### DATA SHOWN ###

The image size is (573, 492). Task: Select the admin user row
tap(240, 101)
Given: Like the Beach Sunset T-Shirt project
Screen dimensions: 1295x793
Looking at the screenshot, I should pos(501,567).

###

▶ [WHAT TO PRODUCE]: Give back all of the data exactly, with every line intact.

▶ [FINISHED EXERCISE]:
The image size is (573, 492). Task: Select the admin user row
tap(240, 101)
Given: Like the Beach Sunset T-Shirt project
Screen dimensions: 1295x793
Looking at the screenshot, I should pos(501,567).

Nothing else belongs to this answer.